===== Text excerpt
United States Army sergeant

Henry Sartwell (7 March 1837 – 26 February 1910) was a sergeant in the United States Army who was awarded the Presidential Medal of Honor for gallantry during the American Civil War. Sartwell was awarded the medal on 17 November 1896 for actions performed at the Battle of Chancellorsville in Virginia on 3 May 1863.

== Personal life ==
Sartwell was born on 7 March 1837 in Ticonderoga, Essex County, New York. He married Esther Fish Sartwell and fathered one son, George W. Sartwell, who died in 1863. He died in Fort Ann, Washington County, New York on 26 February 1910 and was buried in Fish Hill Cemetery in Fort Ann.

== Military service ==
Sartwell enlisted in the Army as a private on 28 July 1862 at Fort Ann. He was mustered in to Company D of the 123rd New York Infantry on 14 August 1862. He was promoted to sergeant on 4 September 1862. On 3 May 1863, at the Battle of Chancellorsville, Sartwell was shot in the left arm. After leaving the field for a short time he returned and fought with his unit until eventually being forced to retire because of blood loss. Sartwell was again wounded in a skirmish near Kennesaw Mountain, Georgia and was admitted to a hospital in Albany, New York. He was discharged from the Army on 27 May 1865.
==========
■ **Check your understanding**:
A - Do these statements agree with the Henry Sartwell text? Answer yes or no for each, quoting the deciding words exactly: (i) Sartwell received the Medal of Honor in 1863. (ii) Sartwell became a sergeant less than two months after enlisting. (iii) At Chancellorsville, Sartwell was shot in the right arm.
B - Could you carry the Henry Sartwell text forward, starting after its final sentence?
The data comes from a different source than the Henry Sartwell text.
===== Given information
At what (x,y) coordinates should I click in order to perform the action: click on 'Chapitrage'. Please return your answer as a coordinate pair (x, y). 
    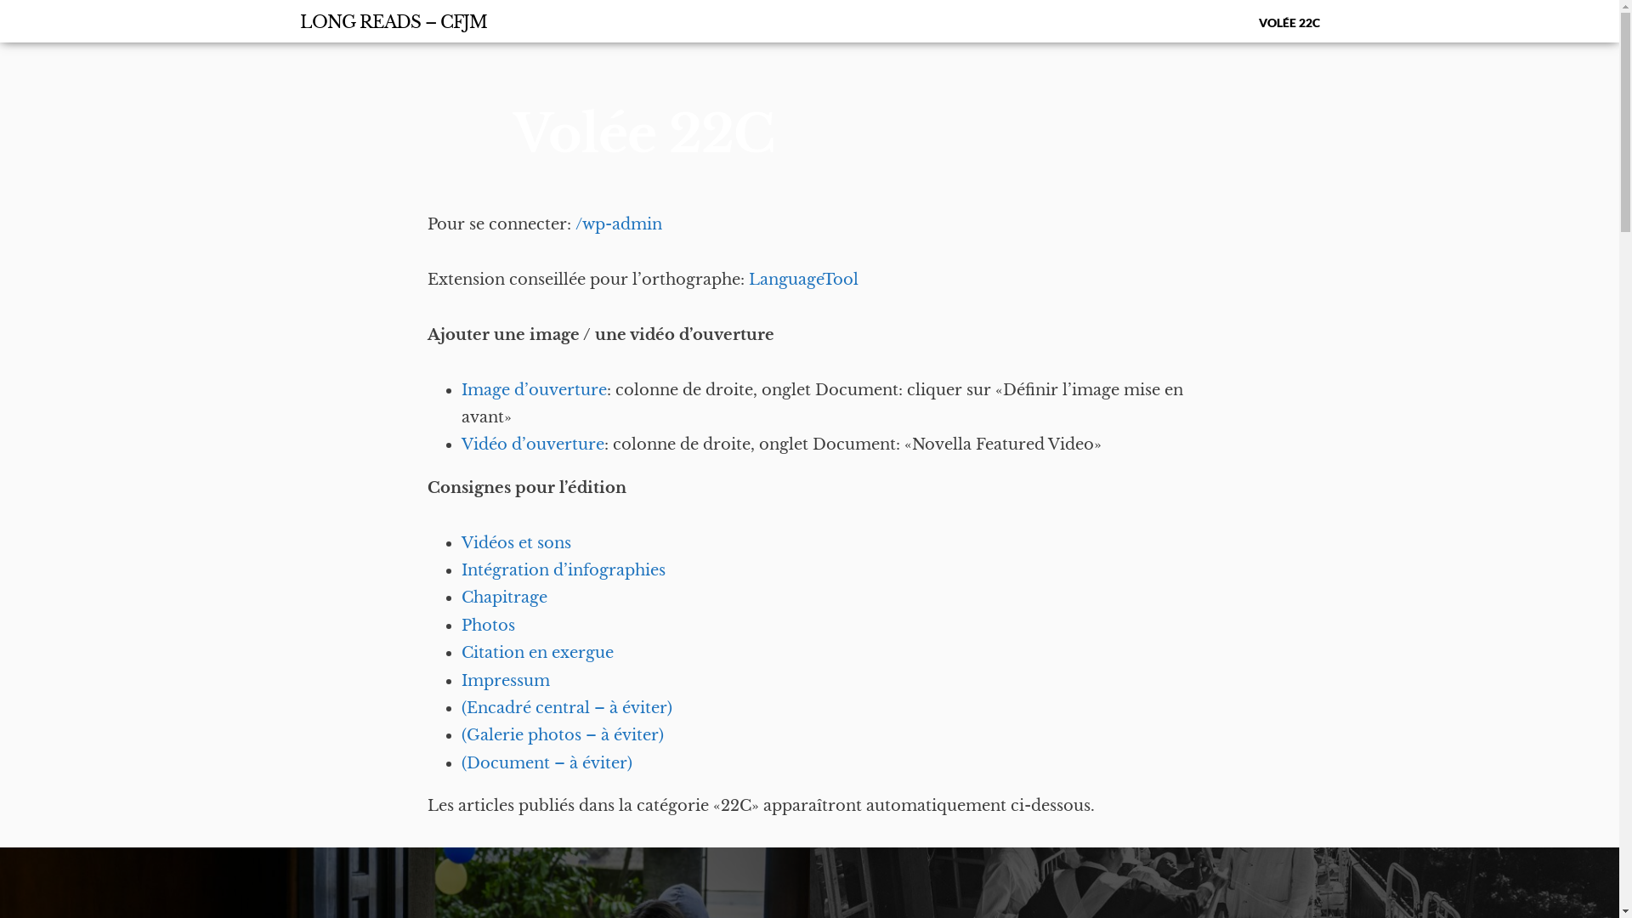
    Looking at the image, I should click on (502, 596).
==========
■ **Per-task outputs**:
A -
(i) No: "Sartwell was awarded the medal on 17 November 1896"
(ii) Yes: "Sartwell enlisted in the Army as a private on 28 July 1862" and "He was promoted to sergeant on 4 September 1862."
(iii) No: "Sartwell was shot in the left arm."

B -
Sartwell's Medal of Honor citation reads:

The President of the United States of America, in the name of Congress, takes pleasure in presenting the Medal of Honor to Sergeant Henry Sartwell, United States Army, for extraordinary heroism on 3 May 1863, while serving with Company D, 123d New York Infantry, in action at Chancellorsville, Virginia. Sergeant Sartwell was severely wounded by a gunshot in his left arm, went half a mile to the rear but insisted on returning to his company and continued to fight bravely until he became exhausted from the loss of blood and was compelled to retire from the field.